Rewrite all the rows below, requests included, scaling every coordinate in the answers by a factor of 2.45 and rounding each to a whole number, with halves rounded up. Keep the numbers in the requests unchanged, and omit the pictures.

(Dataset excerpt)
· · ·
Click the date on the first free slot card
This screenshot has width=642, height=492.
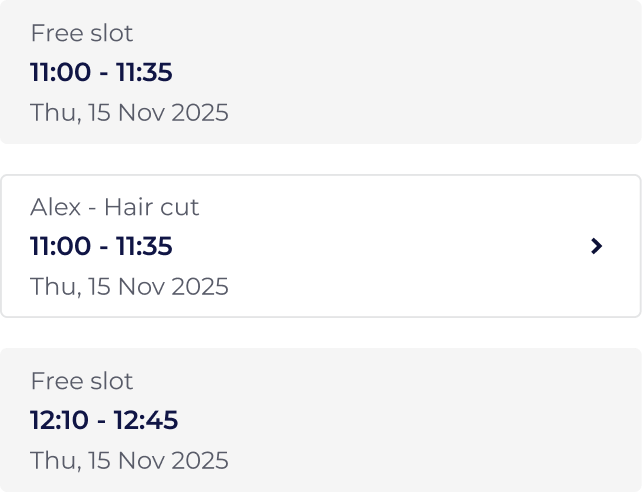(129, 113)
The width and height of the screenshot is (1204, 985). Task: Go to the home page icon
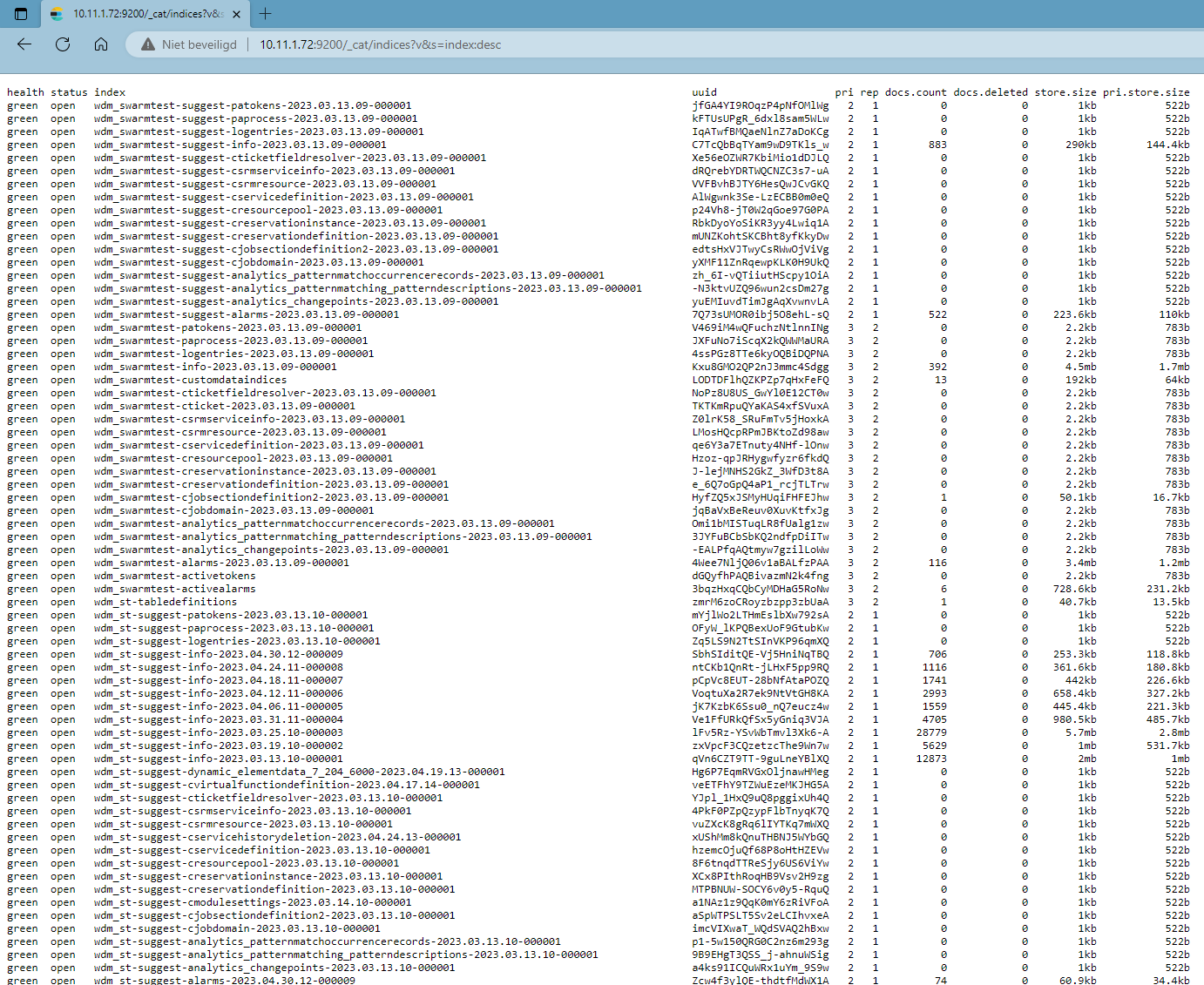click(101, 44)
· · ·
→ **Response to this exercise**:
Click the date on the first free slot card
This screenshot has width=642, height=492.
(316, 277)
The width and height of the screenshot is (1204, 985). Task: Go to the home page icon
click(247, 108)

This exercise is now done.